All the convictions are affirmed; the sentence for the armed carjacking (count IV) is affirmed as imposed consecutively to the other sentences; the consecutive sentence for the armed robbery offense (count II) is vacated; and the case is remanded with instructions that the sentence for the armed robbery offense (count II) be reimposed to run concurrently with the sentence for the armed burglary offense (count I).

Convictions affirmed; sentences affirmed in part and vacated in part; case remanded for resentencing.

DAVIS and SILBERMAN, JJ., concur. 
      
      . We explicitly based our holding in Sousa, 868 So.2d at 539, on the analysis in Mondesir v.
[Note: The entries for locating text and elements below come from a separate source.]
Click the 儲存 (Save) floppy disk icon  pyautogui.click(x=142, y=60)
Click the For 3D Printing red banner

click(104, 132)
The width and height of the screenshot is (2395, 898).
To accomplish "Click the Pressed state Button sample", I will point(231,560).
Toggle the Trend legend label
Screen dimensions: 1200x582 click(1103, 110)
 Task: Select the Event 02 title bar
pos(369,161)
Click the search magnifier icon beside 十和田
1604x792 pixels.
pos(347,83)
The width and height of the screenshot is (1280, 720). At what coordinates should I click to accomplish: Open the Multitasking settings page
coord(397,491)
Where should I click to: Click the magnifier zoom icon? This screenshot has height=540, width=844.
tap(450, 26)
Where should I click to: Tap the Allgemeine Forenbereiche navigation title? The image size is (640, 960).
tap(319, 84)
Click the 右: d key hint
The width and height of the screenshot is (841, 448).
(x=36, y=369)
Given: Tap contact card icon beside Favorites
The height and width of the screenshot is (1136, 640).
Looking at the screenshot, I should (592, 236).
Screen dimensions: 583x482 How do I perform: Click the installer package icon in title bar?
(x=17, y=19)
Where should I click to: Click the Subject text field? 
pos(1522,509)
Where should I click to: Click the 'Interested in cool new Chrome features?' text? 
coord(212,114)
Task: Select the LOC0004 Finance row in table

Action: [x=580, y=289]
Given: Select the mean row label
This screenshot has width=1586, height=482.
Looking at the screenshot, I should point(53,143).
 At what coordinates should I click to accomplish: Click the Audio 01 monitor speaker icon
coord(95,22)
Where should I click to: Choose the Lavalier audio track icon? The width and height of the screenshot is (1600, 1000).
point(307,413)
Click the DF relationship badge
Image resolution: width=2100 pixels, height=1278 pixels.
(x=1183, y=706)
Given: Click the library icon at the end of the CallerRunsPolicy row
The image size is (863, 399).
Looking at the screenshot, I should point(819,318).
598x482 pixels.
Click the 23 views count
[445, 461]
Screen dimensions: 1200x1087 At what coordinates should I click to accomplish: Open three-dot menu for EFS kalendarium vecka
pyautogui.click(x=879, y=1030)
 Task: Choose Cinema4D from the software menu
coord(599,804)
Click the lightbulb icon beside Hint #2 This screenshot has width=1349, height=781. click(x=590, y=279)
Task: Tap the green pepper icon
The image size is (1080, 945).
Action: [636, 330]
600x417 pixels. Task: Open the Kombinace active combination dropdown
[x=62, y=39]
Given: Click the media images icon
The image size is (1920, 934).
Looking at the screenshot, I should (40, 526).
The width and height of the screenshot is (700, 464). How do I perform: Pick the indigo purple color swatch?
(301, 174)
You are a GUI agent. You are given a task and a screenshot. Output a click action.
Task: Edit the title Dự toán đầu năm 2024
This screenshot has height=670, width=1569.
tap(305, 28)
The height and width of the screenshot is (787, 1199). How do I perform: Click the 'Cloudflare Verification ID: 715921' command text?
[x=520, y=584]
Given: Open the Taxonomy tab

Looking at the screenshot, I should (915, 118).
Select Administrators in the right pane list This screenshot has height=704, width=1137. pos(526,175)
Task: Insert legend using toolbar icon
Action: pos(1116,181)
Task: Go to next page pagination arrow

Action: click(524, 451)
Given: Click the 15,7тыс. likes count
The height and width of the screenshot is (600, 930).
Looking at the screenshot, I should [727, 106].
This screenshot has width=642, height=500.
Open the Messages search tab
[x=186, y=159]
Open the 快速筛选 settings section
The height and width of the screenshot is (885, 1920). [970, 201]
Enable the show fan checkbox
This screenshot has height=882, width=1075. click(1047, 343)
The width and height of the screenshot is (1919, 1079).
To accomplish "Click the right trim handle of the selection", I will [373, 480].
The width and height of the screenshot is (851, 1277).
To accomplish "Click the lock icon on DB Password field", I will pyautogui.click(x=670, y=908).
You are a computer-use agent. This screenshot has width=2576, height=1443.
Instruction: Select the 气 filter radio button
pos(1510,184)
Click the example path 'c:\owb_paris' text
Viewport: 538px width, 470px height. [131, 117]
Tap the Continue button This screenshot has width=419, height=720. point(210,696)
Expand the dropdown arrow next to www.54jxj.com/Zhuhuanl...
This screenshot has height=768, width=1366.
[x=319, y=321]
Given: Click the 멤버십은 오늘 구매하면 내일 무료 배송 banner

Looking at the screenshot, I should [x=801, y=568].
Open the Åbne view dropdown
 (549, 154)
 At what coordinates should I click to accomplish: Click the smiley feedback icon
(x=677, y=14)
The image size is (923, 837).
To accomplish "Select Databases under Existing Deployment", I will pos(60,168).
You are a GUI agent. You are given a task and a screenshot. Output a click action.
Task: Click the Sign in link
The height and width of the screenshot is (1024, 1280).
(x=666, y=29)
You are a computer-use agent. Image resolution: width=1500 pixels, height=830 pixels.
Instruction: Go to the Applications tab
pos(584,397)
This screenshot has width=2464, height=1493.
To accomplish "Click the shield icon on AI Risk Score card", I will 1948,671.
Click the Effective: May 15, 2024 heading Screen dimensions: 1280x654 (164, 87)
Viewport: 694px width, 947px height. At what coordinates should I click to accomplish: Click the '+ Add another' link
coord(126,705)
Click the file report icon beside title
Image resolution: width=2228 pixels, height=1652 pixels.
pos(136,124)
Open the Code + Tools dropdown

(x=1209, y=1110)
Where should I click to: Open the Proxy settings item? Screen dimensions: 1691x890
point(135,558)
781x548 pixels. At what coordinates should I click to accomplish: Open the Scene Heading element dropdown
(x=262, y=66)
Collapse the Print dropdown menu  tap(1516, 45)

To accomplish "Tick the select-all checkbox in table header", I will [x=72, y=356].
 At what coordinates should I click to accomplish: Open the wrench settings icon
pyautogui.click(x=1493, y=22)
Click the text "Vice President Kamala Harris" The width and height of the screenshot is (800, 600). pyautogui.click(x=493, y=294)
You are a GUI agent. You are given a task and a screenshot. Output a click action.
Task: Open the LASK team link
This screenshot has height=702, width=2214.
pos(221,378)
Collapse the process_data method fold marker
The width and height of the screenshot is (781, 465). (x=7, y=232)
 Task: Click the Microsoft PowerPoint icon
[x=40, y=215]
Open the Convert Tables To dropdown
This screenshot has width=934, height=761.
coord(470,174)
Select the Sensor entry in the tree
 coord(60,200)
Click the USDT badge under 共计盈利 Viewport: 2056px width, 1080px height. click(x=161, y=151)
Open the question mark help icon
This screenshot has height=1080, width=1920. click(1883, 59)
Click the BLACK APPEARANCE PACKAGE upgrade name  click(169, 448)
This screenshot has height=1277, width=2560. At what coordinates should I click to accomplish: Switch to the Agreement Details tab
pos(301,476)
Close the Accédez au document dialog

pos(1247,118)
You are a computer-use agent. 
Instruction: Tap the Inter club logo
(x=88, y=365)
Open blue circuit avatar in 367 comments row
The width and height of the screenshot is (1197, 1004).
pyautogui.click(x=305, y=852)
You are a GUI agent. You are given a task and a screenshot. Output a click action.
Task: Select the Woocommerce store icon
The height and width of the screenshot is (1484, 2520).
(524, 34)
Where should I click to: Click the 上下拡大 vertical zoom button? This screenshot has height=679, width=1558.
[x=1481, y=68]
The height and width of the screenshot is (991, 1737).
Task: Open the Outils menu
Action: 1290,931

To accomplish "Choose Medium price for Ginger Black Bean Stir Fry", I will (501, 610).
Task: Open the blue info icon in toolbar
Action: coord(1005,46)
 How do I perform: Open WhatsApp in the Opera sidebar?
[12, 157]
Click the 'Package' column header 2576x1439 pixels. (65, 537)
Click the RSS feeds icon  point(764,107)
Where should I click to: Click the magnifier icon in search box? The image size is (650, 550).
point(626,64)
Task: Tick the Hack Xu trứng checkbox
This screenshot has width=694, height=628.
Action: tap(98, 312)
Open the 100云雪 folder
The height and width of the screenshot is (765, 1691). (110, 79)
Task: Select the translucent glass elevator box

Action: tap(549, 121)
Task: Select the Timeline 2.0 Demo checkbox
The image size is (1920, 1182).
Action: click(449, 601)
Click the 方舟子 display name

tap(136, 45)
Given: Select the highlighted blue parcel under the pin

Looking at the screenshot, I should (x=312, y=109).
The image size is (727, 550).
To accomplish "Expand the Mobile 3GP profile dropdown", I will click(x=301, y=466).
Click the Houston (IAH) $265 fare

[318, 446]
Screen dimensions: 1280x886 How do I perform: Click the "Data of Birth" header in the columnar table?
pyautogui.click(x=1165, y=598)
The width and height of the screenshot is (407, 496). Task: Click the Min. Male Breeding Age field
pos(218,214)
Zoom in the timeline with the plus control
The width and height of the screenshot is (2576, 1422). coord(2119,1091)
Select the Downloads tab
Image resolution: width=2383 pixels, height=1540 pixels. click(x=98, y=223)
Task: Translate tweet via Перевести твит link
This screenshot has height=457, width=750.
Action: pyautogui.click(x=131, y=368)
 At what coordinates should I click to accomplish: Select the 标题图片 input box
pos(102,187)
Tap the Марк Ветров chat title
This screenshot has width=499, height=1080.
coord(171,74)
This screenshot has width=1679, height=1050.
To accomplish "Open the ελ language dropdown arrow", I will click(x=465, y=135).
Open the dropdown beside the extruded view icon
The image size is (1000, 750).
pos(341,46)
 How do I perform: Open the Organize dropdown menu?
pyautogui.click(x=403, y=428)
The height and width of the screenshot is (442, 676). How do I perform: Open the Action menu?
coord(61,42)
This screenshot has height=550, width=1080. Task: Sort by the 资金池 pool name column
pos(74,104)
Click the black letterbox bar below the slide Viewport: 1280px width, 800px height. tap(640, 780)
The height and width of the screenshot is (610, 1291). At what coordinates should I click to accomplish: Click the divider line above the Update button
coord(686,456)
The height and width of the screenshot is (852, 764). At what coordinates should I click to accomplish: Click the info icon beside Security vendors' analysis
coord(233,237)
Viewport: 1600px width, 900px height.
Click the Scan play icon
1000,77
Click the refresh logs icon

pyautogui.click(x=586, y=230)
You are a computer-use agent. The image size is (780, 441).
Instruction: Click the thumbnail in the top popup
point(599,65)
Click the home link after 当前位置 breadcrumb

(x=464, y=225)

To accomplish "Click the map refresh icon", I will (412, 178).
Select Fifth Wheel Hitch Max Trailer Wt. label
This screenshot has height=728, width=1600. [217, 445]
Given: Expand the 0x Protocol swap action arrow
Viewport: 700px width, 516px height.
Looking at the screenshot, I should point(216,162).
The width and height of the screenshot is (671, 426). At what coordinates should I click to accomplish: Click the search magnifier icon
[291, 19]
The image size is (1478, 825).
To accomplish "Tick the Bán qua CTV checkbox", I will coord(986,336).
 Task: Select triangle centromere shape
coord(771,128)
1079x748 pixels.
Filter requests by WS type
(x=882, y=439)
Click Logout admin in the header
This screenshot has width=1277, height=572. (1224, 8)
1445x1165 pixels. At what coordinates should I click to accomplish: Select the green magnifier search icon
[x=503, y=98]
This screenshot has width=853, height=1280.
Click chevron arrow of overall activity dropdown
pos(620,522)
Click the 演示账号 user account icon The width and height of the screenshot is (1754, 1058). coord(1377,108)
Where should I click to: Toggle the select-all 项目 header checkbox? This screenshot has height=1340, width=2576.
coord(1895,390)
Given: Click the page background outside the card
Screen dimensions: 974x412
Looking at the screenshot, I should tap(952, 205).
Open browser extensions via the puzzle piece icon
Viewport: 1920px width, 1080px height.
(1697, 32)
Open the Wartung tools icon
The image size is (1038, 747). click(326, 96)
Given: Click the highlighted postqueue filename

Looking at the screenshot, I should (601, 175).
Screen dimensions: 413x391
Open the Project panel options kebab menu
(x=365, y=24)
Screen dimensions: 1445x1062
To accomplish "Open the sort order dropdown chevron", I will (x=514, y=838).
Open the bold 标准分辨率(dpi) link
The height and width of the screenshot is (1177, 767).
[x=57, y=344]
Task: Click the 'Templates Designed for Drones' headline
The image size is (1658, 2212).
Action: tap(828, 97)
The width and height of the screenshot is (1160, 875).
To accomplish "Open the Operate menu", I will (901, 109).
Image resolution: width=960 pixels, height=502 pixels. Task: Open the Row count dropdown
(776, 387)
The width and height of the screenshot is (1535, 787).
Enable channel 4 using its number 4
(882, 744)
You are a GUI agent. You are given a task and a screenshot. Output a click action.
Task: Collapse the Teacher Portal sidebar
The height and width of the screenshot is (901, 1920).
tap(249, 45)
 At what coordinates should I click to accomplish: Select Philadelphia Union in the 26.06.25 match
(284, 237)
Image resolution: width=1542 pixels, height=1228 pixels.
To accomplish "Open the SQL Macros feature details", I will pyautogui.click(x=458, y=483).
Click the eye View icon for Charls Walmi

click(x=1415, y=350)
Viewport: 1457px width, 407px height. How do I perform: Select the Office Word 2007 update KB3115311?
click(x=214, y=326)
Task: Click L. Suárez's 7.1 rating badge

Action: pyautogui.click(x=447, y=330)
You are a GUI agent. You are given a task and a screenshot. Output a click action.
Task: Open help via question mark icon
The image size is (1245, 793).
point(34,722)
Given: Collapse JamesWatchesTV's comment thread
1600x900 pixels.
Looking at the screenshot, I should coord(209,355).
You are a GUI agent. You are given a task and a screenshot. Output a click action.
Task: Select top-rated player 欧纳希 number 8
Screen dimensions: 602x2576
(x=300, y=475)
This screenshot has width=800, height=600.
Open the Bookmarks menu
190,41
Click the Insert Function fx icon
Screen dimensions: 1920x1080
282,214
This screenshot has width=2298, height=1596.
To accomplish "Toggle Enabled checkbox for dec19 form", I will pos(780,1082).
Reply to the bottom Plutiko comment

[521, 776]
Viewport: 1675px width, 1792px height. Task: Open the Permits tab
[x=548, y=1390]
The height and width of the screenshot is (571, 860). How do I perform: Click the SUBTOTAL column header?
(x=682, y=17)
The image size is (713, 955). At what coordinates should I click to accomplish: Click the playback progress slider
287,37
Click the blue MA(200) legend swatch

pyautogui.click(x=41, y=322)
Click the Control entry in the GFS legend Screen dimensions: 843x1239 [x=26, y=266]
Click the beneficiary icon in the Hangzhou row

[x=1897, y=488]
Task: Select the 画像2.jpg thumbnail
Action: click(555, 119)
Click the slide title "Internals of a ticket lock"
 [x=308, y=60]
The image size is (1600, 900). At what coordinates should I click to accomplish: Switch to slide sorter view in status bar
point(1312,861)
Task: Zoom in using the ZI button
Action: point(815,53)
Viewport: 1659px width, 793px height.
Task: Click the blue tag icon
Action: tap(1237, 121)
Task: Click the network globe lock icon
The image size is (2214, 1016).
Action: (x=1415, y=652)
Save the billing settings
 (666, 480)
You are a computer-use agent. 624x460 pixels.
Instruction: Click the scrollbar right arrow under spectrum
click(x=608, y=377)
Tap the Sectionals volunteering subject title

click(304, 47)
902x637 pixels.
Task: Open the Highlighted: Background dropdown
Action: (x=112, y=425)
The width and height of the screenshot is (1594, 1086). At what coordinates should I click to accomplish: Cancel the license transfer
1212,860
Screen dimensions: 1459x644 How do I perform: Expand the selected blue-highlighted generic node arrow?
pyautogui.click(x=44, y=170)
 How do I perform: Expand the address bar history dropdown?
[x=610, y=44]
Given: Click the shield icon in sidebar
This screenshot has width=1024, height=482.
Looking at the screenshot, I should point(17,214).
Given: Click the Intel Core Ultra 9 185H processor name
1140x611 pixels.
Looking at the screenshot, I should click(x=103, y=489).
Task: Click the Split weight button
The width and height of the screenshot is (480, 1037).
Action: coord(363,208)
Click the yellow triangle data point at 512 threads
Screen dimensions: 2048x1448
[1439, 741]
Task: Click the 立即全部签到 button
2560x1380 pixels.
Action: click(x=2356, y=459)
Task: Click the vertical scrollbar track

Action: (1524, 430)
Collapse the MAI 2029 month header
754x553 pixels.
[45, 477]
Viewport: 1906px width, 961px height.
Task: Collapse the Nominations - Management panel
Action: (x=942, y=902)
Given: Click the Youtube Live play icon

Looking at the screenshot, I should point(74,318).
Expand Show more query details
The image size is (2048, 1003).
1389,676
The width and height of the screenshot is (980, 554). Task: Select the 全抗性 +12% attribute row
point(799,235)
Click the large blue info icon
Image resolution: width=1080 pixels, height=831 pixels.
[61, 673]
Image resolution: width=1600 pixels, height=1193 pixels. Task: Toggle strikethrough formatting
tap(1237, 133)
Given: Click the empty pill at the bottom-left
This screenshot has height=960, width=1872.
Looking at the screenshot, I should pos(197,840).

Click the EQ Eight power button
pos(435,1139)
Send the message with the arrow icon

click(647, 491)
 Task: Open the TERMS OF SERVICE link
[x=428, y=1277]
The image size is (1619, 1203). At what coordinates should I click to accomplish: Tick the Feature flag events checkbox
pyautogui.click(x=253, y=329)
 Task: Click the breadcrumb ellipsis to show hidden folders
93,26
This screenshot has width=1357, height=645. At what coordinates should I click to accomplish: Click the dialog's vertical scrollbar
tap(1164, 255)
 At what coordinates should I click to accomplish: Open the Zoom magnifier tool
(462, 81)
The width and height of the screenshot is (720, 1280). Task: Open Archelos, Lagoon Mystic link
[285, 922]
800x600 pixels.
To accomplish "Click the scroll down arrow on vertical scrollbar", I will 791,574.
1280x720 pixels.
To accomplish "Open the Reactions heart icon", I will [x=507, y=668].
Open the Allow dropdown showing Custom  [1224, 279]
State, 814 So.2d 1172, 1173 (Fla. 3d DCA 2002), where the Third District rejected the argument that the 10/20/life statute “requires consecutive sentences” for each offense subject to punishment under that statute for crimes "involved in a single prosecution.” In discussing Mondesir, we referred to the Third District’s conclusion "that when sentencing multiple offenses from the same criminal episode under section 775.087, the sentences should run concurrently.” Sousa, 868 So.2d at 540. In doing so, we extrapolated from the statement in Mondesir that section 775.087 does not require consecutive sentences for offenses punishable under that section for crimes "involved in a single prosecution” to conclude that the statute does not permit consecutive sentences for offenses punishable under section 775.087 when they arise from a single criminal episode.